Shane Kelly, operations supervisor vector and pest management, with mosquitoes caught in light traps for testing.
Shane Kelly, operations supervisor vector and pest management, with mosquitoes caught in light traps for testing. Alistair Brightman

Mossie man is coming

THE FEMALE vampire critter not even the size of half your thumbnail top can kill you and right now the Fraser Coast mossie man is gearing up to hunt it down.

Shane Kelly is the council’s operations manager for vector and pest management and at the end of this month he’s teaming up with Qld Health to do a house-to-house search for dengue fever-carrying mosquitoes.
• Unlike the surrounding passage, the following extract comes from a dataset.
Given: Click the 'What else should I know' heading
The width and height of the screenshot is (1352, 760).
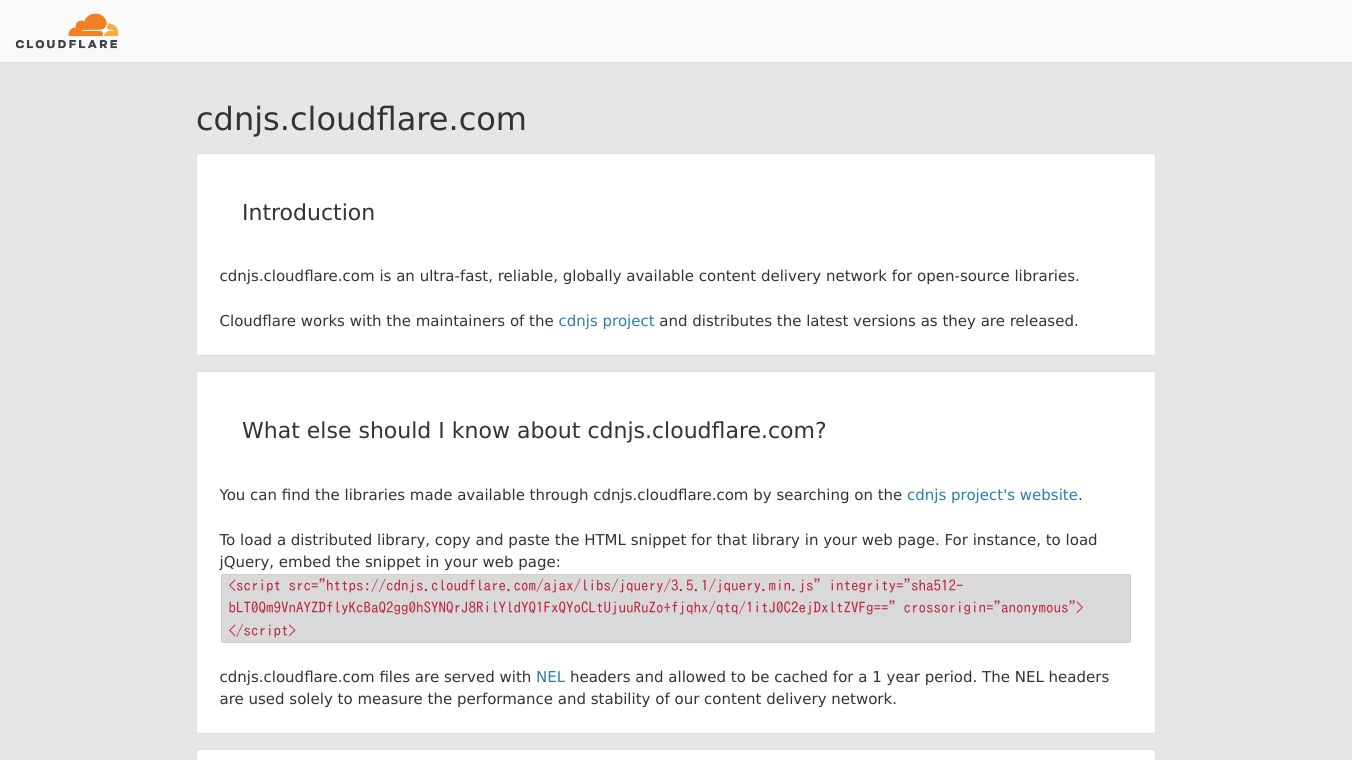Looking at the screenshot, I should [x=534, y=431].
“The closest we know it’s breeding is in Rockhampton but we regularly carry out checks on the Fraser Coast to make sure it hasn’t decided to travel south.”
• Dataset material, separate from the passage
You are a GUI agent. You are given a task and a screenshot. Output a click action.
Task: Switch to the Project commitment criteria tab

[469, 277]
Queensland Health entomologist Professor Scott Ritchie said the Asian tiger mosquito, aedes albopictus, could survive in more temperate climates than the other dengue-spreading mosquito, aedes aegytpi, which is endemic to northern parts of Australia.

“This mosquito has a reputation for invasion of new areas.”

Mosquitoes in the Hervey Bay area are capable of spreading Ross River virus.

Shane Kelly has spent 10 of his 13 years with the council killing, catching and studying mossies.

“They’re drought-tolerant, reach adulthood within five to six days once the egg has hatched and then live for a couple of weeks, in which time the females bite humans to get the blood protein they need to lay their hundreds of eggs.”

Mr Kelly says the Coast contains about 30 species of mossies and our main enemies are the salt marsh ochlerotatus vigilax and container breeders, the ochlerotatus notoscriptus.

“We conduct larvae and adult sightings in the salt marshes and once the tide reaches at least 3.93m we know it’s time to move fast. We go out on foot, on our quad bikes, on our boat and with a chopper and we spray a sand-based product that kills millions of them.”

The council’s mossie team of five also works diligently on home breeders, the freshwater varieties that just love to breed in buckets of water, the tops of tarped utes, drains, swamps, lagoons, bird baths and old tyres.

Mr Kelly says the team uses ovi traps in buckets to monitor airports, truck stops and boat harbours.

“We use spreaders and spray tanks for ground control.”